#### DATASET ROWS

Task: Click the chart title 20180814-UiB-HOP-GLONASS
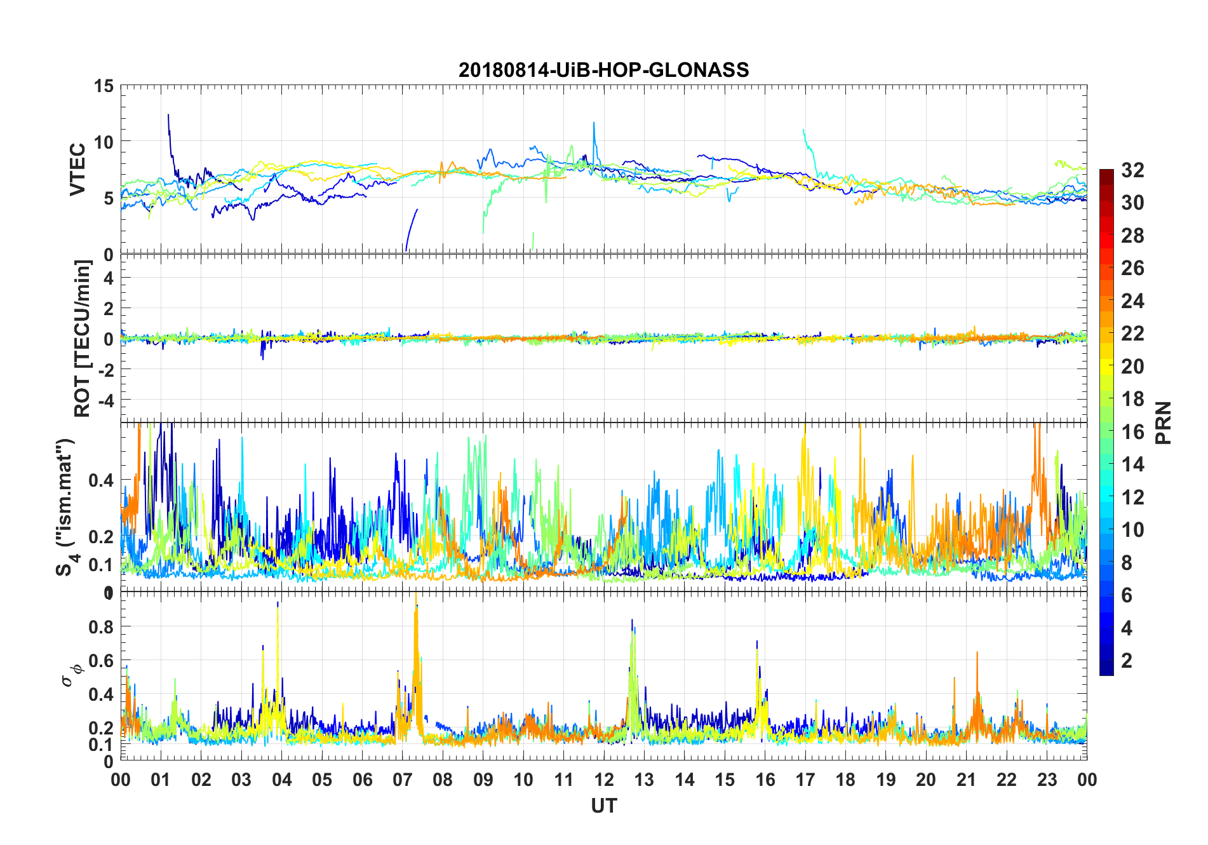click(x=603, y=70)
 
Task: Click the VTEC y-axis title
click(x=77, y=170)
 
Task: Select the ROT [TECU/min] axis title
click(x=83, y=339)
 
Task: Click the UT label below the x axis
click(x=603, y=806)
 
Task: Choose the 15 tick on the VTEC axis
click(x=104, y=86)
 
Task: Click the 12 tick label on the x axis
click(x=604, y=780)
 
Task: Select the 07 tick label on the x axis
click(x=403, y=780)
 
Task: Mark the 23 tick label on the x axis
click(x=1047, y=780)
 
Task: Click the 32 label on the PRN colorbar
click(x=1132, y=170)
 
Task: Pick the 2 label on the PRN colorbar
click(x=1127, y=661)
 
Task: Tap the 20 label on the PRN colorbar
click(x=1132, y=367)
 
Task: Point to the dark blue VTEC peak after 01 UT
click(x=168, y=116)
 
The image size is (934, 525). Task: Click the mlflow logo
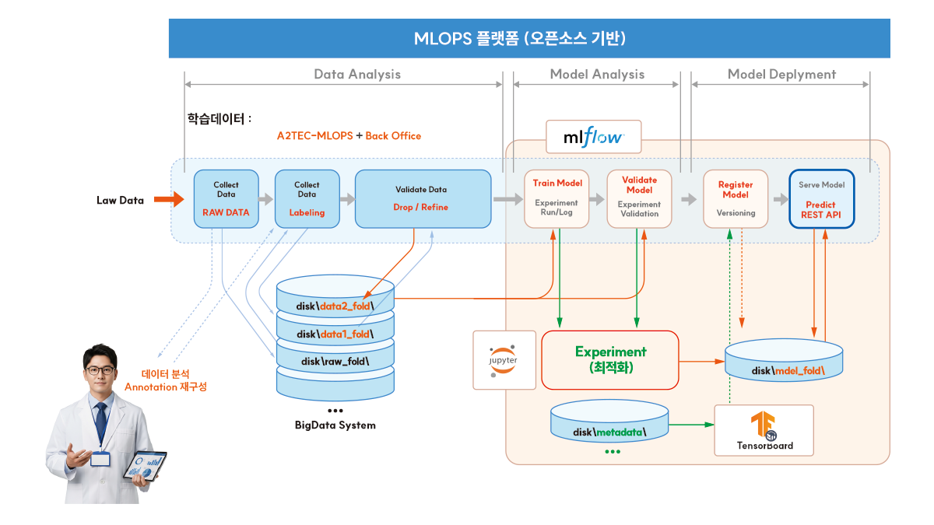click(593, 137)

#### WHAT YOU SHOULD DO
Scale all the entries above by rewriting every line, requests included, with each coordinate in the answers multiplied by 1.6 and rounded to a whole number, halves rounding up. Keep the numbers in the requests unchanged, and leave the pictures out.

#### RESULT OF THIS TASK
Task: Click the chart title 20180814-UiB-HOP-GLONASS
click(x=965, y=112)
 
Task: Click the VTEC y-axis title
click(x=123, y=272)
 
Task: Select the ROT [TECU/min] axis title
click(x=133, y=542)
 
Task: Click the UT label below the x axis
click(x=965, y=1290)
 
Task: Choose the 15 tick on the VTEC axis
click(x=166, y=138)
 
Task: Click the 12 tick label on the x axis
click(x=966, y=1248)
 
Task: Select the 07 tick label on the x axis
click(x=645, y=1248)
 
Task: Mark the 23 tick label on the x axis
click(x=1675, y=1248)
 
Task: Click the 32 label on the PRN colorbar
click(x=1811, y=272)
 
Task: Pick the 2 label on the PRN colorbar
click(x=1803, y=1058)
 
Task: Tap the 20 label on the PRN colorbar
click(x=1811, y=587)
 
Task: Point to the dark blue VTEC peak after 01 UT
click(x=269, y=186)
 
The image size is (934, 525). Task: Click the mlflow logo
click(949, 219)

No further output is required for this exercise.